→ Problems to solve:
**A)** Output, word for word, the stretch of the LNG shipping costs passage from "Canal costs: Transit" through "premium Asian markets.".
**B)** For each statement, answer yes or no according to the LNG shipping costs passage, and quote the deciding words: (i) Vessel charters arranged through specialist brokers carry a fee of 1-2%. (ii) Fuel is typically the largest cost component of a voyage. (iii) The Panama canal widening project was completed in 2016.

→ Extract to read:

Chartering fee: This is the payment for securing access to shipping capacity by chartering a vessel.  There are broadly three ways to access shipping capacity: (1) own vessel capacity (2) time charter and (3) single voyage or spot charter.   Spot charter rates are generally higher and certainly more volatile than longer term time charter rates.  Strong Asian demand across this winter has seen spot charter rates rise to between $70-80k per day for 160,000 mcm vessels.

Brokerage: Vessel charters are typically arranged through specialist brokers and attract a 1-2% fee.

Vessel type: Historically most LNG vessels were powered by Steam Turbines (ST) which can burn a combination of heavy fuel oil (HFO) and boil-off gas in their boilers. Modern diesel engines have replaced STs in new vessels delivered over recent years. Dual / Tri Fuel Diesel Engine (D/TFDE) can also burn a mixture of HFO and boil-off gas but are much more efficient (reducing fuel costs).  Vessel size is also an important determinant of voyage economics and cost.  The most common size is around 147k to 160k m3 but larger vessels are also available between 210k m3 (Q-Flex) and up to 260k m3 (Q-Max).

Fuel cost: The voyage fuel or ‘bunker’ consumption is directly proportional to the distance and speed of the vessel.  This is typically the second largest cost component after the chartering cost.   The different propulsion mechanisms and fuel burn options add some complexity.  Most LNG vessels can burn fuel oil, boil-off gas or a blend of both in their boilers.  As a result the calculation of fuel cost is closely tied to that of boil-off gas.

Natural boil-off occurs at a rate of ~0.1-0.2% of inventory per day and at times boil off is forced above this level to further reduce fuel oil requirements.  Some modern LNG vessels also have the ability to re-liquefy boil-off gas, keeping the cargo whole (while running on more fuel efficient diesel engines).

LNG vessels also require a minimum inventory (called “heel”) to keep the tanks cool (and fuel for unladen voyages if running on boil-off).  Calculation of direct fuel consumption is fairly straightforward but the opportunity cost of LNG boil-off is also an important consideration.

The choice of fuel blend influences achievable speeds e.g. around 14 knots running on boil-off alone compared to around 19 knots running on HFO or forced boil-off.  Speeds in turn can also have implications for charter costs and ability to reach a destination in time to capture premium spot prices.

Port costs:  The components and level of the costs of loading and unloading at ports can vary widely depending on location.  For example, ports in less stable regions can levy large security charges associated with ensuring the safety of the vessel.

Canal costs: Transit costs have to be paid for using the cross-continental Suez and Panama canals.  Canal transit costs are in the region of USD 300-500k per transit.  The Panama canal widening project, completed in 2016, has opened up the route to the majority (~80%) of LNG vessels. Previously only a small fraction of the LNG tanker fleet could squeeze through. This is an important development for US export projects as the canal transit reduces the distance and cost from the US Gulf Coast to premium Asian markets.

Insurance costs:  Insurance is required for the vessel, cargo and to cover demurrage (liabilities for cargo loading and discharge overruns).

Putting the pieces together

Once you have reflected the components above in a shipping cost calculator, it is a relatively simple analytical exercise to estimate shipping costs.  In Chart 1 we show OIES analysis by Howard Rogers (a senior member of the Timera gas team) illustrating the cost breakdowns of different vessel types.

→ Given material:
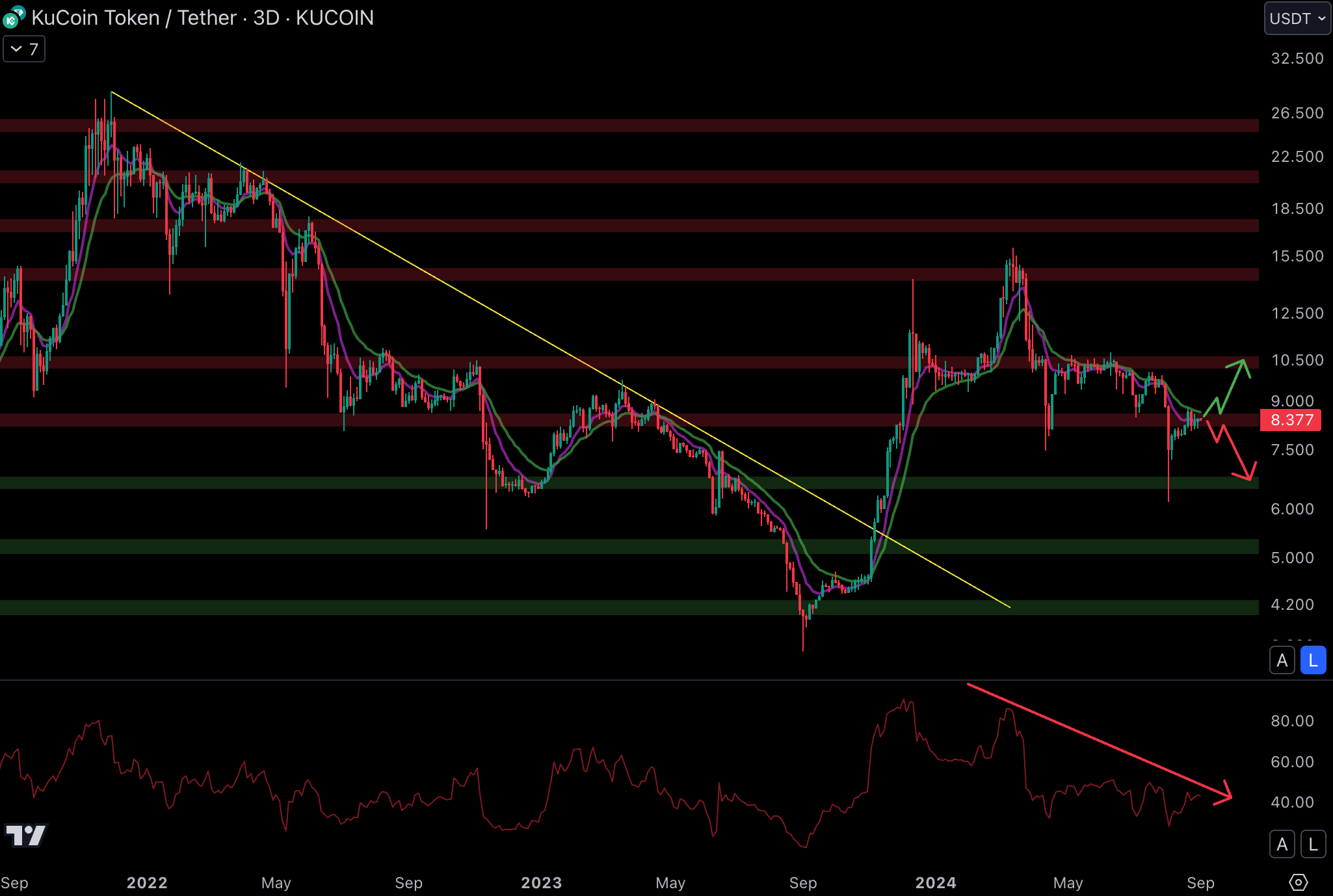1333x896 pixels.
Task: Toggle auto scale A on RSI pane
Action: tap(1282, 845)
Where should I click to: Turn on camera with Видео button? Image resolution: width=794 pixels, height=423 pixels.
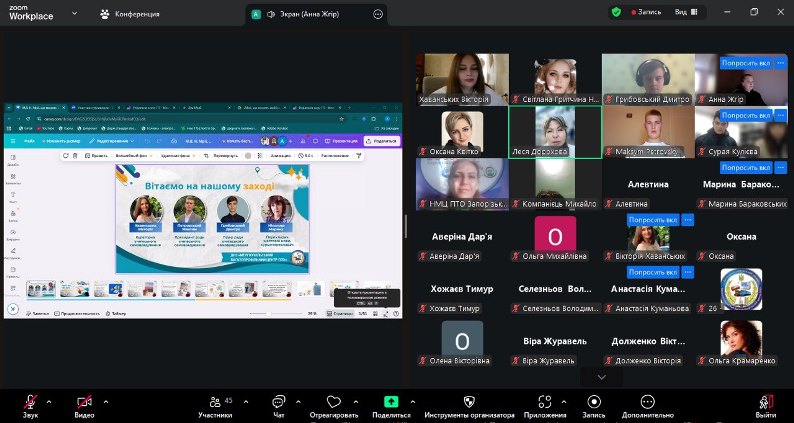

→ Exercise responses:
**A)**
Canal costs: Transit costs have to be paid for using the cross-continental Suez and Panama canals.  Canal transit costs are in the region of USD 300-500k per transit.  The Panama canal widening project, completed in 2016, has opened up the route to the majority (~80%) of LNG vessels. Previously only a small fraction of the LNG tanker fleet could squeeze through. This is an important development for US export projects as the canal transit reduces the distance and cost from the US Gulf Coast to premium Asian markets.

**B)**
(i) Yes: "Vessel charters are typically arranged through specialist brokers and attract a 1-2% fee."
(ii) No: "This is typically the second largest cost component after the chartering cost."
(iii) Yes: "The Panama canal widening project, completed in 2016, has opened up the route to the majority (~80%) of LNG vessels."